Наконец они закончили. Воздух в столовой стал спертым, и София вышла во двор подышать. Было почти пять часов. Уже рассвело, и розовое летнее небо с легкой облачностью предвещало хороший день. Она немного побродила по газону, промочив в росе туфли и нейлоновые чулки. Посмотрела на шипастое проволочное заграждение. Попыталась вновь вызвать в себе приятное ощущение, испытанное ею, когда она проходила тезисы и парила над землей, как ласточка. Но оно не возвращалось.
Беньямин сразу отправился в комнату; когда пришла София, он уже спал. Его одежда валялась разбросанной по полу, а сам он тяжело храпел под одеялом. София открыла ящик комода, где лежал завернутый в простыню ноутбук, но не могла придумать, куда его перепрятать. Решив, что сверток выглядит как сменное постельное белье, она оставила ноутбук в комоде. Медленно разделась, приготовила форму на завтра, потолкала Беньямина, пока тот не подвинулся, посмотрела на часы и сообразила, что ей через два часа вставать. Затем погасила свет и погрузилась в глубокий сон.
* * *
Сейчас я сделаю перерыв в рассказе.
Совсем ненадолго, чтобы кое-что объяснить. Вы, наверное, задавались вопросом насчет Лили. Почему так произошло, или почему я в тот вечер не вытащил ее из сарая.
Поэтому важно, чтобы вы поняли ход моих мыслей. Как я управляю своей жизнью.
Я смотрю на жизнь как на игру, и существует много разных способов, как играть, только выбирай.
Однако у игры должны присутствовать четкие правила, и у нас с Лили они были. По вечерам она становилась моей рабыней. Мы с ней играли в такую игру, и ей это нравилось. Настолько, что она просила и уговаривала меня поиграть: идти на больший риск, делать более опасные вещи.
Но тем вечером она нарушила правила.
Своими криками и, разумеется, пожаром Лили учинила страшный кавардак и подвергла меня серьезной опасности. А в таких случаях нужно первым делом думать о себе.

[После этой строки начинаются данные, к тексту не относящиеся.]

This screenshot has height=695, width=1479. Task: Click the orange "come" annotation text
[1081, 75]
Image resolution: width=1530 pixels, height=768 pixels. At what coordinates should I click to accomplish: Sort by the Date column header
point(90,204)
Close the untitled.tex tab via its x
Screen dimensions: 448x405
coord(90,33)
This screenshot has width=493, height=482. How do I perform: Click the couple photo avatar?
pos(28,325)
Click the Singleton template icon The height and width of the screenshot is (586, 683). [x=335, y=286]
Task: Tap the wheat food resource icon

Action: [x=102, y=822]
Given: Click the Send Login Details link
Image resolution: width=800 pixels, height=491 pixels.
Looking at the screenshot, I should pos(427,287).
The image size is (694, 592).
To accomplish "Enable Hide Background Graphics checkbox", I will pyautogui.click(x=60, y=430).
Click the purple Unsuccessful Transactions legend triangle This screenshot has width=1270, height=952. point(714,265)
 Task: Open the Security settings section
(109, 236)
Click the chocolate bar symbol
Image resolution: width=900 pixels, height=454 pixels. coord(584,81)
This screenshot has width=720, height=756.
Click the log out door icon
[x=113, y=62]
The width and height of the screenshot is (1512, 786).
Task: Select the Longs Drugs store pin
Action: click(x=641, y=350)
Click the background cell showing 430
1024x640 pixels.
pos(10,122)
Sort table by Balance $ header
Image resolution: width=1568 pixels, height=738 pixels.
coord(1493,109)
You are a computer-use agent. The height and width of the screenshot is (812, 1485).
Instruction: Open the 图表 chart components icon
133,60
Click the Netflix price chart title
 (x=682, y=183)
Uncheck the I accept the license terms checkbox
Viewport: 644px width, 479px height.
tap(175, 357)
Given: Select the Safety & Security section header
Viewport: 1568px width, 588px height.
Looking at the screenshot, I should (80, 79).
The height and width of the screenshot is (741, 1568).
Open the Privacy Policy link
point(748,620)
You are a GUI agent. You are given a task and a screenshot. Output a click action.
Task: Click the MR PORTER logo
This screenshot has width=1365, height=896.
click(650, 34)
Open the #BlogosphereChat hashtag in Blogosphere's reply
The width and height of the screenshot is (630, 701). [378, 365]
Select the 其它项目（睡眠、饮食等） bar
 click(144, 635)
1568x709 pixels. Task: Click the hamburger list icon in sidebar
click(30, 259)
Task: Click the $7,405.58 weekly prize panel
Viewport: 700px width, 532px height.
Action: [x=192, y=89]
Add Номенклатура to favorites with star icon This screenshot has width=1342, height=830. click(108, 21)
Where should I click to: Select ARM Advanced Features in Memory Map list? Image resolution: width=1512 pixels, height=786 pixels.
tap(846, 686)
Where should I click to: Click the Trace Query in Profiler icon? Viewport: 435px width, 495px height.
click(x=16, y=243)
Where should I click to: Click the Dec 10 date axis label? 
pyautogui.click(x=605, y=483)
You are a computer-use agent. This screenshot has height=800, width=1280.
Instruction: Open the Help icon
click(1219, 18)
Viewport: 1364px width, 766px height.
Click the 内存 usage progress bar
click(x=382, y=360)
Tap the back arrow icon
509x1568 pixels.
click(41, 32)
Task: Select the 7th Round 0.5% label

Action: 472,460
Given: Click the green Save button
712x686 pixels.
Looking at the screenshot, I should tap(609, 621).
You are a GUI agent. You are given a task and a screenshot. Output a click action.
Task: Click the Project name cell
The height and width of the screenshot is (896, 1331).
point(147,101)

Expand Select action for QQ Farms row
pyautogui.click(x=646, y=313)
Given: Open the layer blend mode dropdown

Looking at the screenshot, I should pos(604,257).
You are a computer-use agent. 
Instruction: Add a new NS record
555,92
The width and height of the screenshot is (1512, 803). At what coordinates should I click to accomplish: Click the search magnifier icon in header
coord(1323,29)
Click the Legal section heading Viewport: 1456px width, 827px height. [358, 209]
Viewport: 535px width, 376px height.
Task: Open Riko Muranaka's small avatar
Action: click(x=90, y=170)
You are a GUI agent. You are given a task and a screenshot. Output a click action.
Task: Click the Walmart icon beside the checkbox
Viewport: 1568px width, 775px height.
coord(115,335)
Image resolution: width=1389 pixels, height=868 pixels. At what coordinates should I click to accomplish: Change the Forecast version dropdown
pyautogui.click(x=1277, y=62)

Я полагаю, что Лили в каком-то смысле изжила себя. Ей было здесь не место, она была слишком мягкой и доверчивой.
Иногда я думаю о ней, не без того. В ней чувствовалось нечто особенное.
Однако она являлась лишь частью игры, шахматной фигурой, которую вывели из игры и использовать ее уже больше нельзя.
Сейчас я дам вам совет: смотрите на жизнь как на игру, тогда она не будет казаться такой серьезной.
Остальные люди – просто шахматные фигуры. Они могут наделяться различными ролями и даже устраивать неприятности. Но главная роль принадлежит тебе, и у тебя всегда есть выбор: воспользоваться ими или убрать в сторону.
И не будь таким чертовски чувствительным, поскольку, если ты им позволишь, они поступят с тобой так же.
Вот так обстояло дело с Лили. А теперь пойдем дальше.